MCMC sampling

Quite often we want to sample from distributions that have computationally untractable CDF. To draw samples from them the numerical procedures are used. In the following note I would like to demonstrate few approaches for one particular example: having 2D robot perception and a map we want to sample most probable poses of this robot. This problem often emerges during initialization or re-initialization of the estimated robot pose when the filter diverged or needs to be initialized from scratch and we want to guarantee the fast convergence.

Most of the approaches discussed in this post come from [1].

Rejection sampling Link to heading

Suppose we want to sample from an arbitrary distribution $p(\mathbf{z})$, which pdf has a complex form and we can not sample directly. However, we can easily calculate the actual value of $p(\mathbf{z})$ for any given $\mathbf{z}$ up to some normalizing constant $Z$:

$$ p(\mathbf{z}) = \frac{1}{Z_p}\tilde{p}(\mathbf{z}), $$

where $\tilde{p}(\mathbf{z})$ can be readily evaluated, but $Z_p$ is unknown. The idea is as follows:

Draw a sample $z_0$ from a proposal distribution $q(\mathbf{z})$.
Draw a sample $u_0$ from the uniform distribution over $[0, kq(z_0)]$.
If $u_0 \leq \tilde{p}(z_0)$ then the sample $z_0$ is accepted, otherwise it is rejected.
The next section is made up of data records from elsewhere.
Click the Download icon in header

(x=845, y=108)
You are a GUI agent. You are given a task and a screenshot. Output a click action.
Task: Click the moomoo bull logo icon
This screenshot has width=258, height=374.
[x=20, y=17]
Here is the visualization of the algorithm. First we sample a random number $z_0$ from the proposal distribution (along horizontal). Then we sample a second number $u_0$ (along vertical), the upper bound of $u_o$ is equal to $kq(z_0)$, which makes perfects sense - our proposal distribution should cover all the distribution we would like to sample from. As a last step we check whether or not $u_0$ is above or under $p(z_0)$. If it is under, then we are within our target distribution and the sample should be retained.
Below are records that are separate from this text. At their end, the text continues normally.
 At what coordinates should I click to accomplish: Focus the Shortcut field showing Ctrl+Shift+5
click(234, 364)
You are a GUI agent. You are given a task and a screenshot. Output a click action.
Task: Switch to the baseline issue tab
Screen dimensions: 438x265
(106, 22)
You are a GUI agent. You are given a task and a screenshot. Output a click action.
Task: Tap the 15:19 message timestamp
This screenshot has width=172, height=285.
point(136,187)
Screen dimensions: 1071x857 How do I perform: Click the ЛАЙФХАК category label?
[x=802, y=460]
import matplotlib.pyplot as plt
import numpy as np
from scipy.stats import uniform

np.random.seed(100)

exp_pdf = lambda x, Lambda=0.5: Lambda * np.exp(-Lambda * x)
uniform_pdf = uniform(0, 10).pdf

samples = []
# sample from our proposal distribution
z0 = np.random.uniform(0, 10, size = 1000000)
# sample from the uniform over our range
# since our proposal is uniform, we know the pdf of each sample = 0.1
# k should be equal to 5 to make sure that k * q(z) >= p(z)
k = 5.
u0 = np.random.uniform(0, k * 0.1, size = 1000000)
samples = z0[u0 <= exp_pdf(z0)]

xx = np.arange(0, 10, 0.05)
fig, axes = plt.subplots(2, 4, figsize = (10, 4), sharex = True, sharey = True)
for i, ax in enumerate(axes.flatten()):
    ax.plot(xx, exp_pdf(xx), label="$p(z)$", c="tab:orange")
    ax.plot(xx, uniform_pdf(xx) * k, label="$kq(z)$", c="tab:blue")
    z = z0[i]
    u = u0[i]
    ax.scatter([z], [u], label = "$u_0$")          # that is our 
    ax.scatter([z], [exp_pdf(z)], label = "$p(z_0)$") # that is the pdf we want to sample from
    ax.text(z + 0.5, u, f'{"Accept" if u <= exp_pdf(z) else "Reject"}', fontsize = 7.5)
    ax.legend(loc="upper right", fontsize = 7.5)
    ax.set(xlabel = "$z$", ylabel = "pdf")

png

It is worth to note several things:

The original values of $z$ are accepted with probability $\frac{p(z)}{kq(z)}$. If we take the integral it becomes obvious that the fraction of points that are rejected depends on the ratio of the area under the unnormalized distribution $p(z)$ to the are under the curve $kq(z)$.
As a consequence of this the proposal distribution should be as close as possible to the target distribution to achieve the high acceptance rate.
If we sample from uniform distribution, we can get rid of $kq(z)$ evaluation, since it is constant.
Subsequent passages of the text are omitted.